Проснулась я в дорожном платье и едва смогла открыть опухшие от слез глаза, вспомнила все, что вчера произошло, – и тотчас же поклялась, что не пойду к нему в библиотеку: ни завтра, ни когда бы то ни было.
Умывшись холодной водой, я распустила и тщательно расчесала гребешком волосы, безжалостно выдирая узелки. Потом взглянула в зеркало – и едва себя узнала. Цвет, которым море и ветер всего за пару дней окрасили мои щеки, показался мне странным, инородным, будто насильно надетая маска.
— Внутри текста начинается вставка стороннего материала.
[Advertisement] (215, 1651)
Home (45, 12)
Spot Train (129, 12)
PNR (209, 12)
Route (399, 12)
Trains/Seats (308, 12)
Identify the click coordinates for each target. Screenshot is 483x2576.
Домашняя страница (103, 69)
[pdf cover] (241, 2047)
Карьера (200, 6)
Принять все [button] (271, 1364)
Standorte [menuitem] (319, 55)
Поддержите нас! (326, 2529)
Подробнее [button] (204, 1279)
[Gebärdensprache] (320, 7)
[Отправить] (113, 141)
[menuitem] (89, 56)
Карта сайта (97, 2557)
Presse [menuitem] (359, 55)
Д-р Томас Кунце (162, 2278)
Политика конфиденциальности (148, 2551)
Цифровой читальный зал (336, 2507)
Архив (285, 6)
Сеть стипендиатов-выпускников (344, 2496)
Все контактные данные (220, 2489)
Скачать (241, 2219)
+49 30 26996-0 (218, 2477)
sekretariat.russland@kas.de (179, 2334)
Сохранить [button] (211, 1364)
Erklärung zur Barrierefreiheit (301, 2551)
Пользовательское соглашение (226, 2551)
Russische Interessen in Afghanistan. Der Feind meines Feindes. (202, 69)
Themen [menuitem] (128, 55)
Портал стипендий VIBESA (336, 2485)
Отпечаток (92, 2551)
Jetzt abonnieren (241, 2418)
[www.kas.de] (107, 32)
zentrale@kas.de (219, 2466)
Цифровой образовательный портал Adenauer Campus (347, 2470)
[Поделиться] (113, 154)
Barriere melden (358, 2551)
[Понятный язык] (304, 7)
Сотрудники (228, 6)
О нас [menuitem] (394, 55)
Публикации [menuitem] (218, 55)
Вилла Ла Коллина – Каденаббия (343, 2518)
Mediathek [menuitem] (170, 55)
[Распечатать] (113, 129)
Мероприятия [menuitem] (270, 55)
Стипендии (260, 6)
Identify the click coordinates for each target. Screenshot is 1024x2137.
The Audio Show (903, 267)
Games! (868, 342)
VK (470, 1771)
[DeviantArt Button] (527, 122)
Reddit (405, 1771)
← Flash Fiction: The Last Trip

В душе́ же я была бледна, как призрак, как покойница. Что-то во мне умерло, умерло навсегда – вера, надежда? Прошедшие четыре дня теперь казались мне страшным сном. Неужели я и вправду провела их в П.? Неужели вправду ехала в поезде и там, в поезде, повстречала, даже сжимала руку того, кого считала любовью всей своей жизни? Моей истинной, моей искренней любовью, как в песне?
Стук в дверь заставил меня вздрогнуть. Впрочем, я была одета, пусть и несколько беспорядочно, а потому бросилась открывать. Это оказалась Зита, державшая за руку дочь, и с ними пожилой седобородый синьор в пальто с меховым воротником.
– Это он по Ассунтинину душу, – шепнула гладильщица. – Говорит, вчерашний синьорино прислал.
– Доброе утро! Я доктор Риччи, – представился незнакомец. – Юный Дельсорбо, внук донны Личинии, попросил меня приехать. Знаю, его фамилия не Дельсорбо, но для меня он все равно ее родная кровь.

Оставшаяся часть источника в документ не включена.